======== Selected excerpt
Part 8 of 8 · 3 min read
RAG and Vector Search Performance
A latency budget for retrieval-augmented generation: embedding time, ANN index trade-offs (HNSW parameters), reranking cost, and how retrieved context size feeds back into LLM prefill.
A RAG pipeline has more moving parts than a bare LLM call, and each adds latency before the model even starts. This final lesson builds a latency budget for RAG and shows where the time actually goes — including the feedback loop into LLM prefill you just spent this course learning about.
The RAG latency budget
A typical retrieval-augmented request:
total = embed_query + vector_search + (rerank?) + llm_prefill + llm_decode
embed_query : 5–50 ms (one embedding forward pass)
vector_search : 1–50 ms (ANN index lookup; depends heavily on params)
rerank : 10–200 ms (optional cross-encoder over top-k)
llm_prefill : scales with retrieved context length ← the big one
llm_decode : output_tokens × TPOT
The trap most teams fall into: obsessing over the millisecond-scale vector search while the retrieved context balloons the LLM prefill into the largest term. Retrieving 20 chunks of 500 tokens each adds 10,000 tokens of prefill — which, per reducing TTFT, is usually the dominant cost. Retrieval quality lets you retrieve less, which is the real latency win.
ANN index trade-offs (HNSW)
Vector search uses approximate nearest neighbour (ANN) indexes because exact search is too slow at scale. HNSW is the most common, and three parameters trade recall against latency:
| Parameter | Higher value → | Trade-off |
|---|---|---|
M (graph connectivity) | Better recall, more memory | Larger index |
efConstruction | Better index quality | Slower, one-time build |
efSearch | Better recall per query | Slower every query |
efSearch is the knob you tune at serving time: it’s a direct recall-vs-latency dial. Plot recall@k
against p95 query latency as you sweep efSearch, and pick the lowest value that meets your recall
target — exactly the percentile-driven approach from
why p99 matters. Benchmark it on your vectors with the
latency percentile analyser.
Practical levers
- Retrieve fewer, better chunks. Top-5 good chunks beat top-20 mediocre ones — less prefill, often better answers. Reranking a wide candidate set down to a tight top-k buys quality without bloating the LLM context.
- Cache embeddings. Query embeddings for repeated/similar queries, and never re-embed your corpus unnecessarily — embedding the corpus is a batch job, not a request-path cost.
- Batch embeddings. Embedding models love batching; embed many documents per forward pass during indexing.
- Right-size the embedding model. A smaller embedding model with adequate recall cuts both index-time and query-time embedding latency.
- Prefix-cache the shared scaffolding. The instruction template wrapping retrieved context is static — prefix-cache it (see KV-cache optimisation) so only the variable chunks hit prefill.
================
- **What you are asked to do**: Edit the RAG performance text, starting with "Practical levers" and going on through "query-time embedding latency.", so that "forward pass" becomes "inference call".
======== Extracted entries
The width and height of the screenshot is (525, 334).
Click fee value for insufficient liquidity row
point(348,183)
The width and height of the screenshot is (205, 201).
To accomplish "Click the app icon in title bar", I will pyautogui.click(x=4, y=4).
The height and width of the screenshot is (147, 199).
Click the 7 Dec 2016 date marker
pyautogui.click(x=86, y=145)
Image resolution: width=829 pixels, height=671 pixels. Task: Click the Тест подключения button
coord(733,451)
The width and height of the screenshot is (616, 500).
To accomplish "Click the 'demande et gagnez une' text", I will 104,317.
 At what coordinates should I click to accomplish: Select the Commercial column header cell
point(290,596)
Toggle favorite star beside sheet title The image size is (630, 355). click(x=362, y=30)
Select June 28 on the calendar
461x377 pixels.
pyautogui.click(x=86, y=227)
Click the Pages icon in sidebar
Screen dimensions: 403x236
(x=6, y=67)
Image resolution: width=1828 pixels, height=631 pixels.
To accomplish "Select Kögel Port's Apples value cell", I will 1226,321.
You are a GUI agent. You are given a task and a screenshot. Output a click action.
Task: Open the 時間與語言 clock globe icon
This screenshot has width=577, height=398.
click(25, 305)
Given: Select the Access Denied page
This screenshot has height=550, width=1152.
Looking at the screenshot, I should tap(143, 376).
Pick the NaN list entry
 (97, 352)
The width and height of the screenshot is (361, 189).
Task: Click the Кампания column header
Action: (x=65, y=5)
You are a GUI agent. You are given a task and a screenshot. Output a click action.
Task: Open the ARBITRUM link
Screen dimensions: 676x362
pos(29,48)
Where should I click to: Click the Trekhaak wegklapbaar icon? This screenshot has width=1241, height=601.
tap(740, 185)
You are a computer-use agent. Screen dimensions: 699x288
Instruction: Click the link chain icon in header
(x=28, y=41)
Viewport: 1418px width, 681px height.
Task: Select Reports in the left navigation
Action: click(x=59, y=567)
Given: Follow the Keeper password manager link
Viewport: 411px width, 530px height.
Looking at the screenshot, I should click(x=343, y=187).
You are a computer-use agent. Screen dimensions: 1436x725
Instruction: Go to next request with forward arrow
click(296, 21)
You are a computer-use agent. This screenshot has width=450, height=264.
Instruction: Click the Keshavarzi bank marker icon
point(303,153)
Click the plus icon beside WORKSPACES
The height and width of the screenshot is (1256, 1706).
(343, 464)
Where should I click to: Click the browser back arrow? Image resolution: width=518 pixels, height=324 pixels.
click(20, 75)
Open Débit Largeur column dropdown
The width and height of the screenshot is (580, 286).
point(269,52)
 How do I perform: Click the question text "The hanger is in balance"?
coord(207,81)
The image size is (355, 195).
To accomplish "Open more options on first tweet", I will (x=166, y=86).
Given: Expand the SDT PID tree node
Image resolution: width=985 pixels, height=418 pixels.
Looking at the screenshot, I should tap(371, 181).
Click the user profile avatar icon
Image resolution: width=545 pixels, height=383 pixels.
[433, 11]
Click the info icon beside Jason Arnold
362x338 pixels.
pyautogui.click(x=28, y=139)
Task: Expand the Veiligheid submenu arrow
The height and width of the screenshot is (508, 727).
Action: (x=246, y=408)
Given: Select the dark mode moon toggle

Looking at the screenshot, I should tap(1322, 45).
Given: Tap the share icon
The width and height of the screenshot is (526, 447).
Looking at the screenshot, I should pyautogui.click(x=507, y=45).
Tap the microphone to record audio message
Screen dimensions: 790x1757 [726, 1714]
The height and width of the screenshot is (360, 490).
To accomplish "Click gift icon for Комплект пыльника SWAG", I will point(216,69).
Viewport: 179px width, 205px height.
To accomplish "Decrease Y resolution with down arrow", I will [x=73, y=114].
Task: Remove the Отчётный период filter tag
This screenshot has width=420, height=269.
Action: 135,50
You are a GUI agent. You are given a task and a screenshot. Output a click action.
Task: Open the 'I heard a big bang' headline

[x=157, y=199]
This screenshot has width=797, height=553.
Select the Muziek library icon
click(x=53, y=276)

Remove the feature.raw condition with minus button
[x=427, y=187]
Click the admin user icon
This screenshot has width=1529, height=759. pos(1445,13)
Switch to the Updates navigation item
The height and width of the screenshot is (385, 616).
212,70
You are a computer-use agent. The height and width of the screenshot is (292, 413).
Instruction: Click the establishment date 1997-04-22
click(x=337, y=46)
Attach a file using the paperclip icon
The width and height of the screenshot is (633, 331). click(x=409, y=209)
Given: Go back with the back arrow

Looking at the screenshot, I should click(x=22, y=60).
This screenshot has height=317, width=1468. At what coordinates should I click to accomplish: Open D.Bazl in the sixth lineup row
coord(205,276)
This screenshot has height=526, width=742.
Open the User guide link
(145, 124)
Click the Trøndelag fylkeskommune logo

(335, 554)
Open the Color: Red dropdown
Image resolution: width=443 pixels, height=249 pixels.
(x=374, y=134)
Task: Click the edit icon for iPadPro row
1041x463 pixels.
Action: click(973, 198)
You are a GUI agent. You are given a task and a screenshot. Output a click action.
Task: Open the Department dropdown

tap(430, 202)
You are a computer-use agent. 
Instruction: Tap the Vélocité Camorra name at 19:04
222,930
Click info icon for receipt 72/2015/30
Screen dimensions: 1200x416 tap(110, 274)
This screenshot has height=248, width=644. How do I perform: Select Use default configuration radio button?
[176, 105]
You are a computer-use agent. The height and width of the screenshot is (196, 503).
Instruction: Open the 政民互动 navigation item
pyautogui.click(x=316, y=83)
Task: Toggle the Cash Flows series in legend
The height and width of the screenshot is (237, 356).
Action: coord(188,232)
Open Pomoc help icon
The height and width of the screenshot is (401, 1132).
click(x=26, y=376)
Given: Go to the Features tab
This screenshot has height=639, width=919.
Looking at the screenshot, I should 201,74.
================
- **Solved problem**:
Practical levers
- Retrieve fewer, better chunks. Top-5 good chunks beat top-20 mediocre ones — less prefill, often better answers. Reranking a wide candidate set down to a tight top-k buys quality without bloating the LLM context.
- Cache embeddings. Query embeddings for repeated/similar queries, and never re-embed your corpus unnecessarily — embedding the corpus is a batch job, not a request-path cost.
- Batch embeddings. Embedding models love batching; embed many documents per inference call during indexing.
- Right-size the embedding model. A smaller embedding model with adequate recall cuts both index-time and query-time embedding latency.